* What you should do
Give the lines again exactly, from the one holding "This screenshot has height=1142, width=1572." to the last line of the listing below, both ends included and nothing added.

↓↓↓

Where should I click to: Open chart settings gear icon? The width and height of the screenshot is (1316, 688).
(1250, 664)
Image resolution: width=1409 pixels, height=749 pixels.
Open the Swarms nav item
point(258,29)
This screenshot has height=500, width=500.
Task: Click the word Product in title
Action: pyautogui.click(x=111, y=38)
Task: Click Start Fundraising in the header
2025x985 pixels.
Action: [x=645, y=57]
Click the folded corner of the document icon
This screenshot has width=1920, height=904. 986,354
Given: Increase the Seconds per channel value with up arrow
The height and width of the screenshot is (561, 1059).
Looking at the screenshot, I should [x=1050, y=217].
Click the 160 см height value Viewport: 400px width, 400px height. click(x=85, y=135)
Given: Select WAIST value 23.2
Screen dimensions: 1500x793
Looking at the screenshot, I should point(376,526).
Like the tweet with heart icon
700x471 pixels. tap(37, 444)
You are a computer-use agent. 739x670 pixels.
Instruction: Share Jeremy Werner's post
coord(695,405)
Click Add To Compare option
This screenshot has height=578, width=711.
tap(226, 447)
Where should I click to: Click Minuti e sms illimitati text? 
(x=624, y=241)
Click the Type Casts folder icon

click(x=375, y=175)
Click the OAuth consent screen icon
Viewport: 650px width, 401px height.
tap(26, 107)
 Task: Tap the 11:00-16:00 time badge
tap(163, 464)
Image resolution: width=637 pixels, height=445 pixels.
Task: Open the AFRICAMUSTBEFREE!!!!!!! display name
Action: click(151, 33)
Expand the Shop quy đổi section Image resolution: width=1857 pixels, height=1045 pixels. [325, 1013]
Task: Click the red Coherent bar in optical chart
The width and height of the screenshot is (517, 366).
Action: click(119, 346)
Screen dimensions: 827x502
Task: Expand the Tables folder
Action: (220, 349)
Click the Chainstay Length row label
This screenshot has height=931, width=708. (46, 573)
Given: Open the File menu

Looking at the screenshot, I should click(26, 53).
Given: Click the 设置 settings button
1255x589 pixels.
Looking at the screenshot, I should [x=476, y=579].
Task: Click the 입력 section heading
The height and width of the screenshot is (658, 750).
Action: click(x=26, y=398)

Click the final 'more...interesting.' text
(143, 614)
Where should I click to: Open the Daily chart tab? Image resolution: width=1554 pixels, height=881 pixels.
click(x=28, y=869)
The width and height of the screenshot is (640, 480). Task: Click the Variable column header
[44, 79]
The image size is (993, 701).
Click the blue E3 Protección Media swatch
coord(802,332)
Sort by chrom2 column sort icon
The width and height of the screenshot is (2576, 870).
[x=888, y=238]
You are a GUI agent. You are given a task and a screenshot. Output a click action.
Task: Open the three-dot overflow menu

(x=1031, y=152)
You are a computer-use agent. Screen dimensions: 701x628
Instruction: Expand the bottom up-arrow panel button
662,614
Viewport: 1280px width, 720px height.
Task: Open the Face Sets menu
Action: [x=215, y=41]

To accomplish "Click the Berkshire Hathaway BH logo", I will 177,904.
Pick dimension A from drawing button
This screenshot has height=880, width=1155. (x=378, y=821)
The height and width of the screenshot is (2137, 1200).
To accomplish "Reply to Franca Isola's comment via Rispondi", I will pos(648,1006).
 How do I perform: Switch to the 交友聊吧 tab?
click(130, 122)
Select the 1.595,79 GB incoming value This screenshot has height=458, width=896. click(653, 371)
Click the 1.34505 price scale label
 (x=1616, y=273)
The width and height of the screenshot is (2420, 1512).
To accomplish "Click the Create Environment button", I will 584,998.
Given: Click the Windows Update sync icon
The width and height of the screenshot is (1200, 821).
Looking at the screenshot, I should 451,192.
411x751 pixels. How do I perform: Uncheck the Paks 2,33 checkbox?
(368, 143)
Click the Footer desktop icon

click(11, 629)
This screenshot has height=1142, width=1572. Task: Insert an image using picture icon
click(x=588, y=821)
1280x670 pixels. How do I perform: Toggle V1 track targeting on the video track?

↑↑↑

* Written response
This screenshot has height=1142, width=1572. Task: Insert an image using picture icon
click(x=588, y=821)
1280x670 pixels. How do I perform: Toggle V1 track targeting on the video track?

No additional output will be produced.